Lampas, Samte, Damaste und Brokate haben eines gemeinsam, das Herz und das Geheimnis ihrer Kostbarkeit. Und dieses gemeinsame Merkmal ist die Seide, der Rohstoff, aus dem all diese Stoffe entstehen. Aber woher stammt die Seide selbst?
Die Seidenstoffe gelangen nach Europa
Von den Raupen, werden Sie sagen. Natürlich. Aber die Raupen wurden zu jener Zeit, das heißt um 2700 v.Chr., ausschließlich in China gezüchtet, wo auch die Seidenindustrie entstand. Die Geschichten, wie die Seide in Europa bekannt wurde und wie später die Raupen hierher gelangten, sind beide interessant.

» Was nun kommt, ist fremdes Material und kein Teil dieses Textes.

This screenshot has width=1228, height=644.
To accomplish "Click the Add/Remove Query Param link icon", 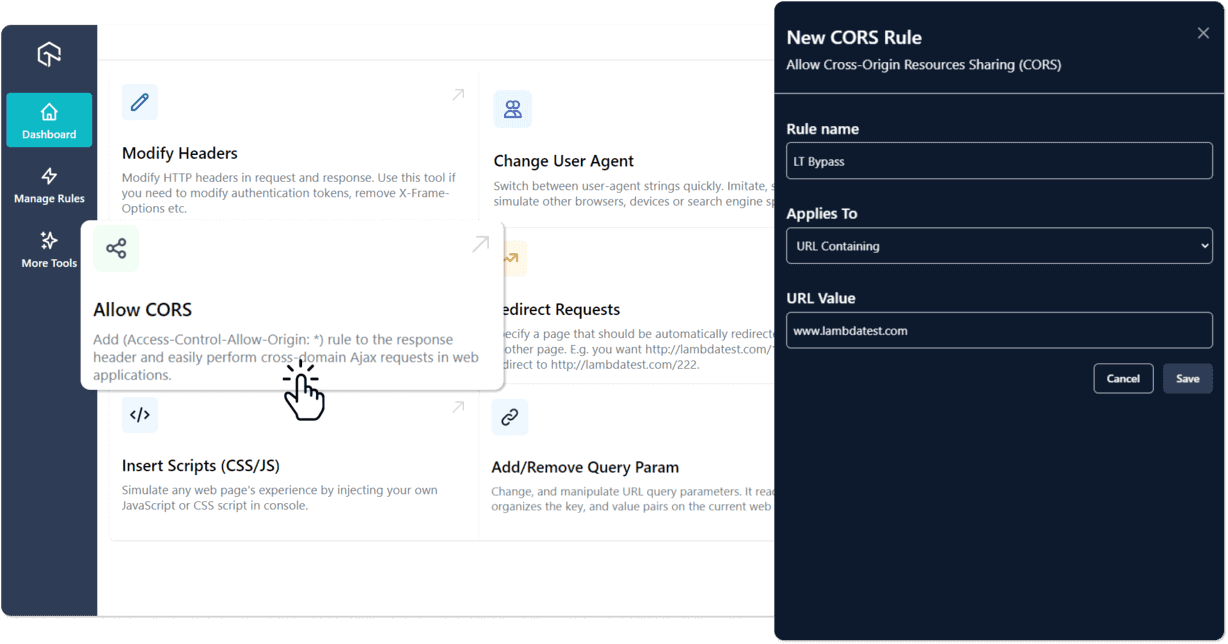I will [510, 417].
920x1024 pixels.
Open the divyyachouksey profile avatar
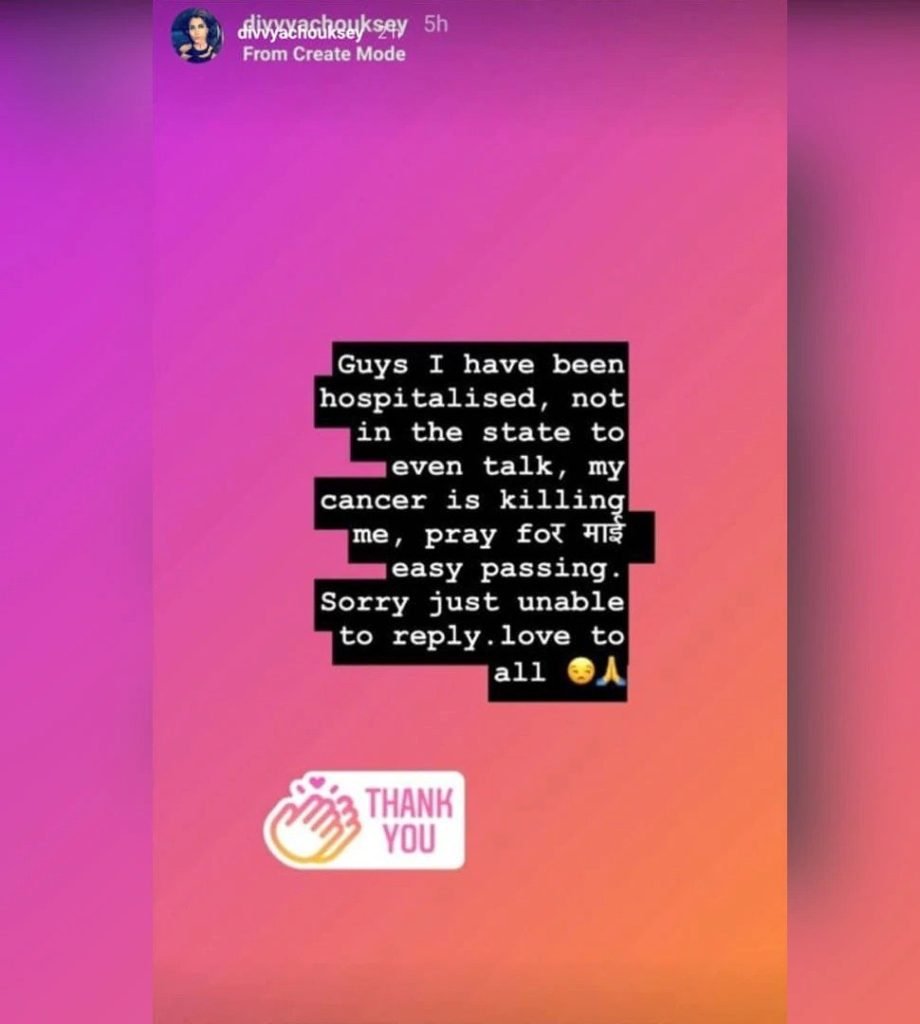pos(195,36)
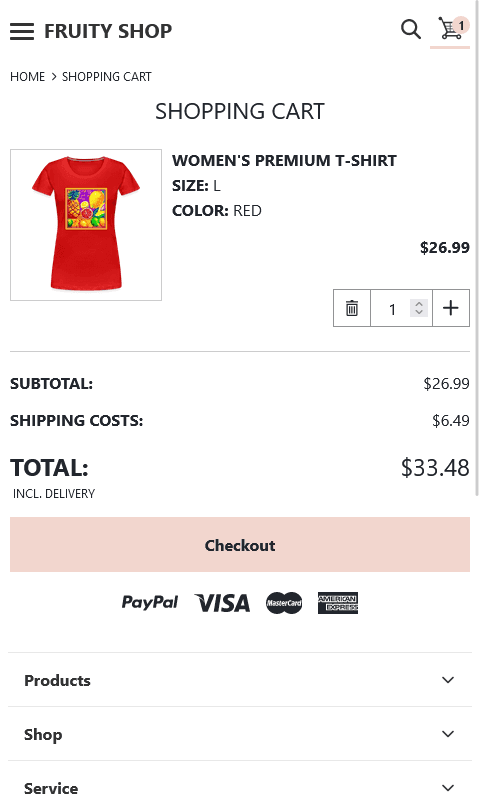Screen dimensions: 480x800
Task: Go to HOME breadcrumb link
Action: pos(28,77)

Lebte der General Marcus Licinius Crassus noch, wäre er nicht gut auf die Schlacht bei Carrhae zu sprechen. Leider starb der damals reichste Mann Roms genau an jenem Tag des Jahres 53 v.Chr. Dieser Schlacht, die Crassus heraufbeschwört hatte, um als Heerführer mit Cäsar und Pompeius mithalten zu können, ermöglichte den Römern allerdings, einen Schatz in die Heimat mit zurück zu nehmen: die Seide.
So waren die von den Parthern zur Schau gestellten Banner aus diesem bisher bei den Römern unbekanntem kostbarem Material, dessen Einfuhr aus China gerade anfing. Das römische Reich und China hatten aber nie Kontakte. Die Händler der Völker zwischen ihnen ermöglichten diesen Austausch. Aber die Römer wussten genau, dass es die Serer, also die Chinesen waren, die die Lanicio silvarum, wie Plinius der Ältere sie nennt (Naturalis Historia, VI, 54), erzeugen. Was „Garn der Wälder“ bedeutet. Die Römer waren sich nicht besonders klar darüber, wie die Seide produziert wurde. Aber wie kamen dann die Raupen nach Europa?
Seidenstoffproduktion in Venedig
Dank zweier in geheimer Mission vom Kaiser Justinian entsandter Mönche gelang es ihm, sich Seidenraupen zu verschaffen. So fasst nach und nach die Seidenproduktion in Europa Fuß, sie setzte aber dem starken Verkehr auf der Seidenstraße kein Ende. Oder vielleicht sollte man „Seidenstraßen“ sagen, da es sich nicht um eine einzige Straße handelte, sondern um ein Gewirr aus Wegen, die Ostasien – vor allem China – mit Europa und dem Nahen und Mittleren Osten verbanden. Und einer der ersten Menschen aus dem Westen, die über die Seidenstraße nach China gelangten, war Marco Polo (1254-1324).
Von seinen Reisen brachte Marco Polo kostbare Manufakte, Reichtum und vor allem Stoffe in seine Heimat Venedig mit. Und die kostbaren Stoffe machten die Händler aus Venedig, aber auch aus Florenz, Genua und Lucca vermögend. Venedig wird dadurch zu einem wichtigen Zentrum der Seidenindustrie, die in Italien im 16. Jahrhundert ihre wichtigste Glanzzeit erlebte.